Start by gathering your desired variety of potatoes and if you plan on leaving the skin on, wash the potatoes in cold water. Again depending on thickness, cut the potatoes into halves or thirds and lay them on a sheet tray. Lightly drizzle a blended oil over the potatoes, preferably a high heat oil, and lightly sprinkle with salt. Rub the potatoes around to coat the under side with oil as well and they are ready for the grill. When placing the potatoes on the grill be careful not to drip oil into the flame, because you will cause a flair up and that sometimes leaves a carbon taste on the food. When the potatoes are finished, lightly sprinkle salt on the potatoes and enjoy. If the outside of the potatoes is cooking quicker than the inside, place them back onto the sheet tray and finish them in a 325 degree oven until they are cooked through.
German Potato Salad Recipe: Yield 8
3 lbs Potatoes
1 Yellow Onion
0.5 lbs Bacon
1 Red Onion
3/4 cup Cider Vinegar
1 T Mustard Seeds
1/4 cup Canola Oil
Salt and Black Pepper to taste
8 Green Onions
1/4 cup chopped Parsley
1. Grill off the potatoes and cut into small cubes when cool enough to handle. Place the potatoes in a large bowl and cover to keep warm.

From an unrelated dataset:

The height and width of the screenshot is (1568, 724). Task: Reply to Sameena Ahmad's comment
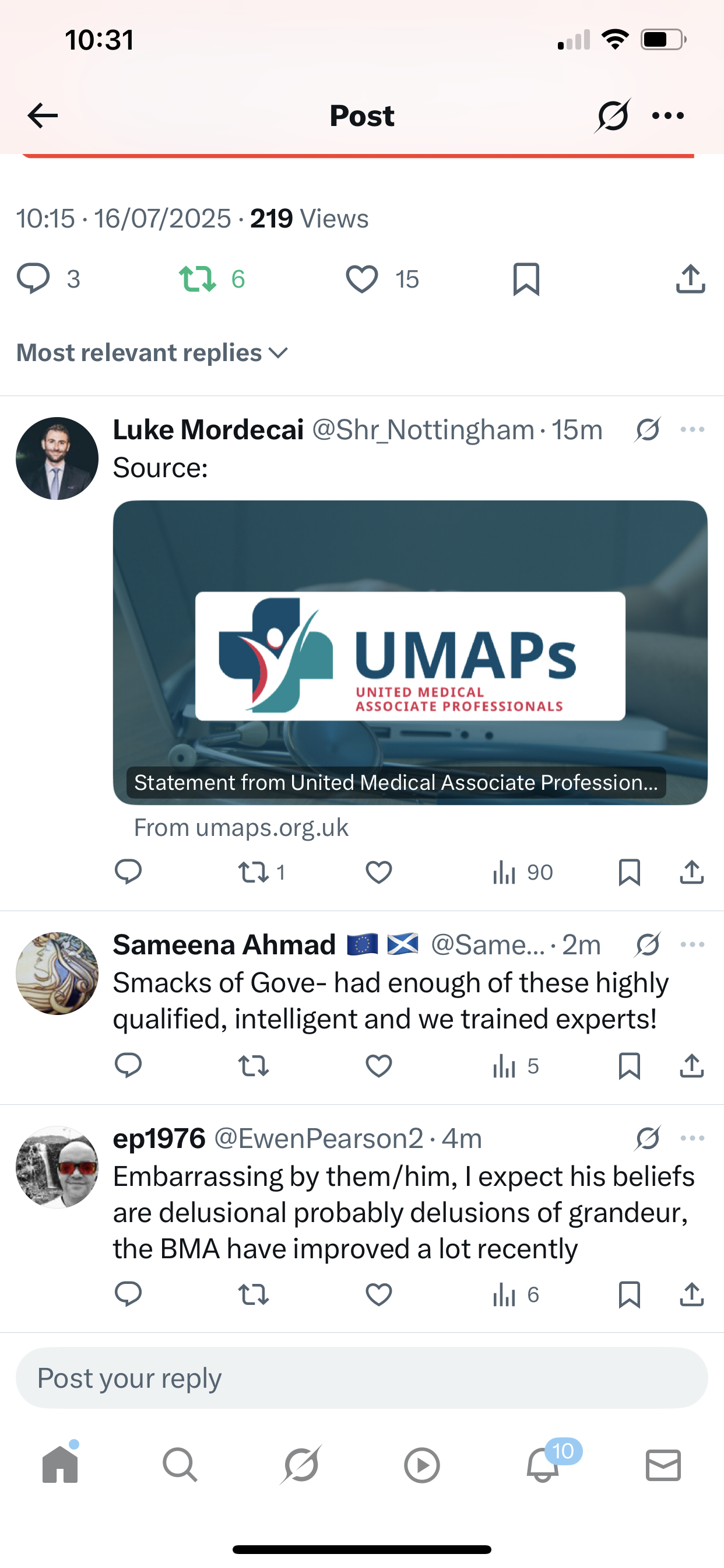point(128,1066)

2. In a large saute pan cook the bacon and cook until crisp. Remove the bacon and set it aside. Add the onions to the remaining bacon fat and cook until soft, about 3 to 4 minutes. Add the vinegar and mustard seeds and cook for 2 more minutes. Whisk in the canola oil and season, to taste, with salt and pepper.
3. Add the hot dressing to the potatoes and toss to coat. Fold in the green onions and parsley.
4. Season with salt and pepper, to taste.